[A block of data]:
[Start]

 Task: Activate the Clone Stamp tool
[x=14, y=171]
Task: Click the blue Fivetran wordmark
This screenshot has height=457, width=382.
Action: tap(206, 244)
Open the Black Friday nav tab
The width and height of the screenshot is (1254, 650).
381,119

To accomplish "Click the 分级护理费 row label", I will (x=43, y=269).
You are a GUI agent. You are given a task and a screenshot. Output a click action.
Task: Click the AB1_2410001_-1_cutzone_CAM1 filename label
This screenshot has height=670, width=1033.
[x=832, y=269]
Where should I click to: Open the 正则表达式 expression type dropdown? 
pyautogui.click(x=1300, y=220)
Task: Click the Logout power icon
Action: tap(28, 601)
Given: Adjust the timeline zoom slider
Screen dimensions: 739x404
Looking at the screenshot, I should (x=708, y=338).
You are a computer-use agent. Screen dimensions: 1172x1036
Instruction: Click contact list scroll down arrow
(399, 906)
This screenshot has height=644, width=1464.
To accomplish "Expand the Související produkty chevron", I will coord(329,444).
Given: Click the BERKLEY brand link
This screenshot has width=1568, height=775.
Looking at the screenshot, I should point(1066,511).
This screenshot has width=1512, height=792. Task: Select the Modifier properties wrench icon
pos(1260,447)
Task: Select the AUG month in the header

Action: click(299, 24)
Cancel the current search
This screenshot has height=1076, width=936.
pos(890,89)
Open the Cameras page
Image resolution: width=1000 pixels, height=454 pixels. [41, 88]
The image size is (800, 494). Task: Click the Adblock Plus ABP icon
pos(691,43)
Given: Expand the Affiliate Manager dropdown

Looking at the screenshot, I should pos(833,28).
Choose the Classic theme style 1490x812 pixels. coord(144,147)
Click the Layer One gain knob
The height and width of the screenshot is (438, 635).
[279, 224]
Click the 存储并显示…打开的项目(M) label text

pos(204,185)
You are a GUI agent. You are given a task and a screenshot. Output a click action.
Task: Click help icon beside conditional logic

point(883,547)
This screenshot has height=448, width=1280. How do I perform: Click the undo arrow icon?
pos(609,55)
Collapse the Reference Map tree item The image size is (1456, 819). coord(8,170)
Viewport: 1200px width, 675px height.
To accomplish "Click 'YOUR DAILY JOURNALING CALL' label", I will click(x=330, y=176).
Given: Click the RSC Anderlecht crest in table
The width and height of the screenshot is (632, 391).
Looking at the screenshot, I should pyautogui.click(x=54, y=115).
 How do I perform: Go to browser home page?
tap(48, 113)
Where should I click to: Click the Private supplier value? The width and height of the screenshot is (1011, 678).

[End]

[Short exercise]: Update the material above by replacing "Screen dimensions" with "Display size" everywhere it appears, leaving everything else unchanged.

[The response]:
 Task: Activate the Clone Stamp tool
[x=14, y=171]
Task: Click the blue Fivetran wordmark
This screenshot has height=457, width=382.
Action: tap(206, 244)
Open the Black Friday nav tab
The width and height of the screenshot is (1254, 650).
381,119

To accomplish "Click the 分级护理费 row label", I will (x=43, y=269).
You are a GUI agent. You are given a task and a screenshot. Output a click action.
Task: Click the AB1_2410001_-1_cutzone_CAM1 filename label
This screenshot has height=670, width=1033.
[x=832, y=269]
Where should I click to: Open the 正则表达式 expression type dropdown? 
pyautogui.click(x=1300, y=220)
Task: Click the Logout power icon
Action: tap(28, 601)
Given: Adjust the timeline zoom slider
Display size: 739x404
Looking at the screenshot, I should (x=708, y=338).
You are a computer-use agent. Display size: 1172x1036
Instruction: Click contact list scroll down arrow
(399, 906)
This screenshot has height=644, width=1464.
To accomplish "Expand the Související produkty chevron", I will coord(329,444).
Given: Click the BERKLEY brand link
This screenshot has width=1568, height=775.
Looking at the screenshot, I should point(1066,511).
This screenshot has width=1512, height=792. Task: Select the Modifier properties wrench icon
pos(1260,447)
Task: Select the AUG month in the header

Action: click(299, 24)
Cancel the current search
This screenshot has height=1076, width=936.
pos(890,89)
Open the Cameras page
Image resolution: width=1000 pixels, height=454 pixels. [41, 88]
The image size is (800, 494). Task: Click the Adblock Plus ABP icon
pos(691,43)
Given: Expand the Affiliate Manager dropdown

Looking at the screenshot, I should pos(833,28).
Choose the Classic theme style 1490x812 pixels. coord(144,147)
Click the Layer One gain knob
The height and width of the screenshot is (438, 635).
[279, 224]
Click the 存储并显示…打开的项目(M) label text

pos(204,185)
You are a GUI agent. You are given a task and a screenshot. Output a click action.
Task: Click help icon beside conditional logic

point(883,547)
This screenshot has height=448, width=1280. How do I perform: Click the undo arrow icon?
pos(609,55)
Collapse the Reference Map tree item The image size is (1456, 819). coord(8,170)
Viewport: 1200px width, 675px height.
To accomplish "Click 'YOUR DAILY JOURNALING CALL' label", I will click(x=330, y=176).
Given: Click the RSC Anderlecht crest in table
The width and height of the screenshot is (632, 391).
Looking at the screenshot, I should pyautogui.click(x=54, y=115).
 How do I perform: Go to browser home page?
tap(48, 113)
Where should I click to: Click the Private supplier value? The width and height of the screenshot is (1011, 678).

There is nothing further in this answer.